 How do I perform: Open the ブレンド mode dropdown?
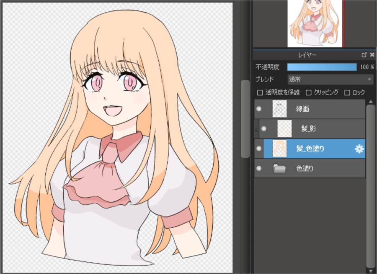click(330, 79)
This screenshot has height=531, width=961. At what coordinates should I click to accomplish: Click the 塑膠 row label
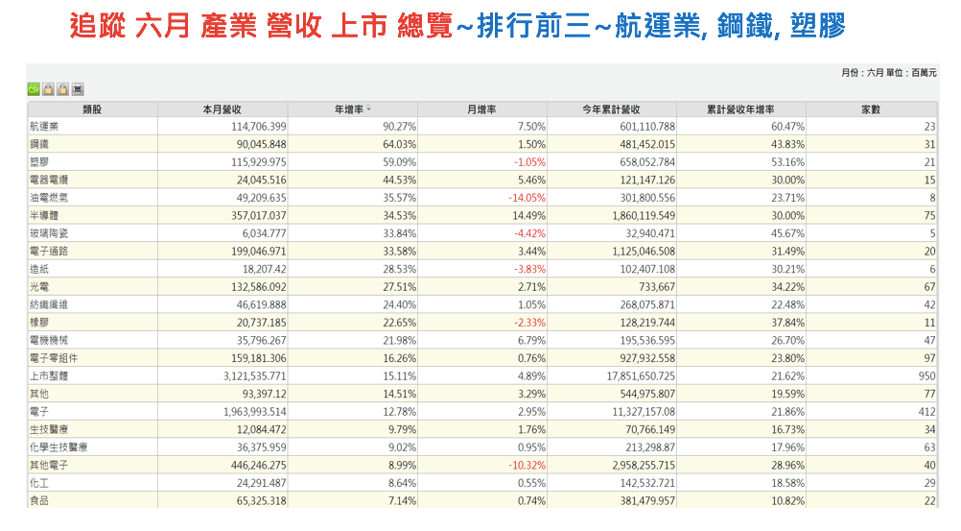[38, 162]
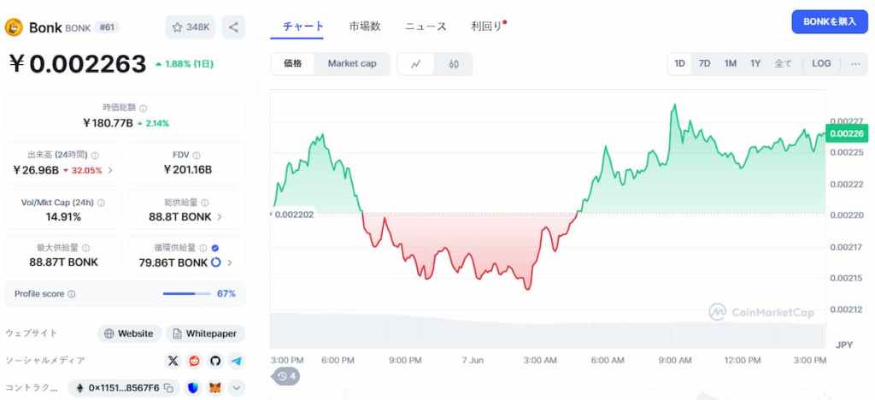Open the X (Twitter) social media icon
Viewport: 875px width, 400px height.
tap(173, 361)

**Task description**
Write out each entry exactly; any pictures stay out of the copy.

**Task response**
 How do I perform: Open the ブレンド mode dropdown?
click(330, 79)
This screenshot has height=531, width=961. At what coordinates should I click to accomplish: Click the 塑膠 row label
[38, 162]
Open the X (Twitter) social media icon
Viewport: 875px width, 400px height.
tap(173, 361)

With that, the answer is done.